Um estudo recente sugeriu que a legalização da maconha apenas para fins médicos pode diminuir as taxas de obesidade, por conta das propriedades analgésicas da Cannabis sativa.

 

A erva faria os usuários ter uma vida mais ativa, resultando em hábitos mais enérgicos, podendo até mesmo levar à exclusão do consumo de álcool e outros alimentos de alto teor calórico.

 

O estudo, publicado na Health Economics, examinou dados obtidos entre 1990 e 2012, como parte do Behavioral Risk Factor Surveillance System (BRFSS), que possui informações sobre vários aspectos do estilo de vida dos participantes. Segundo os pesquisadores, a legalização da maconha, que já entrou em vigor em alguns Estados dos EUA, poderia ocasionar uma melhoria mensurável na redução da obesidade.

 

Curiosamente, este efeito não pode ser atribuído a uma única causa, e sim, a uma série de fatores que se aplicam a grupos demográficos específicos.

 

Por exemplo, o estudo descobriu que pessoas mais velhas tendem a usar maconha medicinal para ajudar a tratar dores debilitantes, posteriormente capazes de serem mais dispostas, estando menos prejudicadas por distúrbios físicos.

 

As pessoas mais jovens, por sua vez, informaram que a legalização da maconha medicinal encareceu o produto, fazendo a procura pelo álcool, por exemplo, aumentar. A porção média de cerveja possui cerca de 150 calorias, e uma taça de vinho, em média, 120. Porém, a maconha contém canabinóides, que se ligam a receptores do cérebro, transmitindo sinais para várias partes do corpo, incluindo o sistema gastrointestinal.

 

Estes sinais influenciam a sensação de fome, e são responsáveis ​​pelo efeito da chamada “larica”, ​​comumente associada ao uso de maconha.

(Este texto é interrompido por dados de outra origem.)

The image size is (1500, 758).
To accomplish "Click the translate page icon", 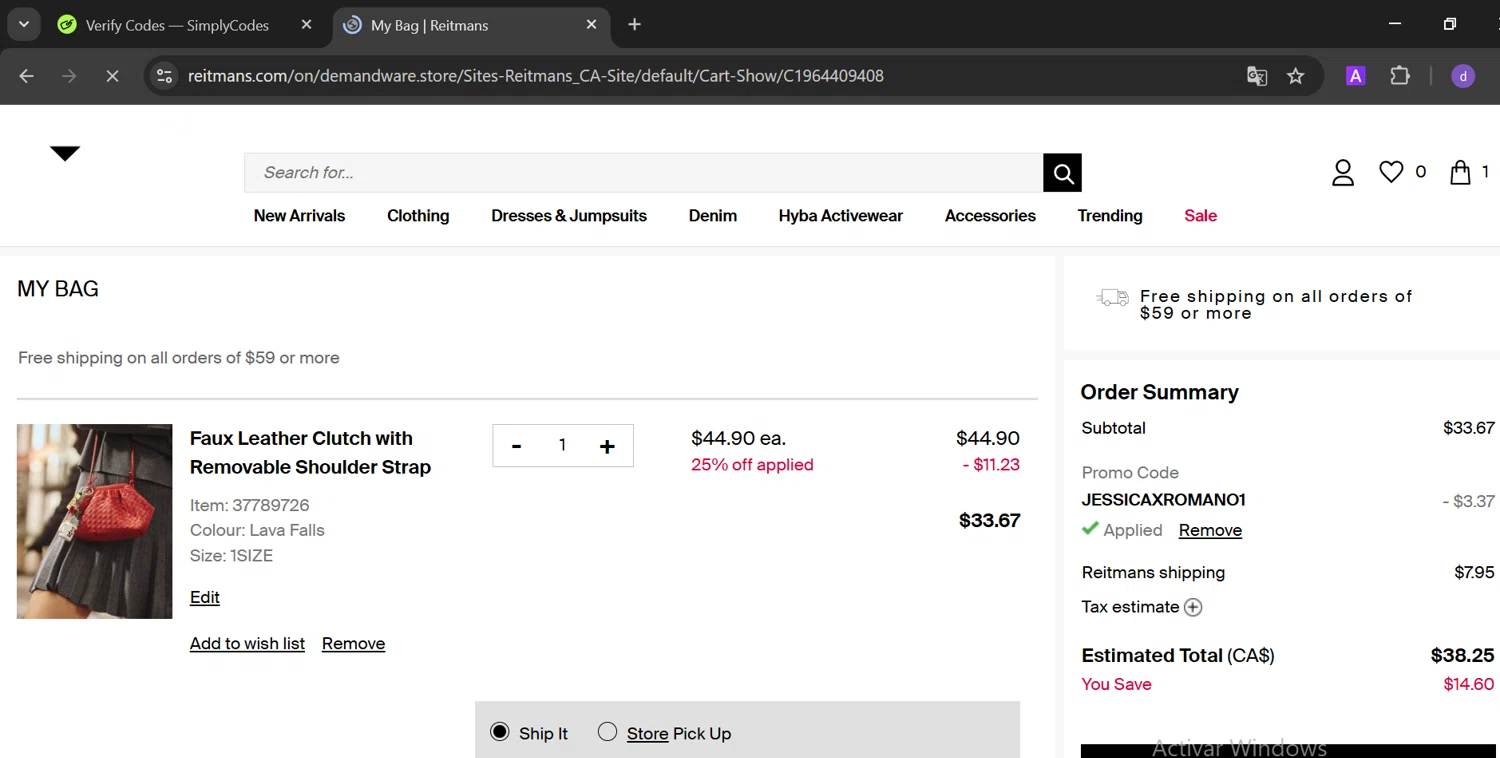I will [x=1257, y=76].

Independentemente disso, os autores do estudo concluem que há uma redução de 0,4% para 0,7% no índice de massa corporal (IMC) e uma redução de 2% a 6% na obesidade. Eles também observam que esses efeitos tendem a aumentar cerca de cinco anos após o consumo constante.

 

Em declarações à IFLScience, o coautor do estudo, Tim Young, da San Diego State University, disse que esses dados representam apenas “um dos primeiros passos para entender as implicações mais amplas de saúde pública ao aprovar as leis da maconha medicinal”.

 

Porém, ele recomenda cautela ao tirar conclusões sobre o estudo da Cannabis sativa no tratamento da obesidade, explicando que “não há, necessariamente, uma relação direta de causalidade entre a ingestão da maconha e declínios da massa corporal”, uma vez que estes resultados foram mediados através de mudanças de estilo de vida.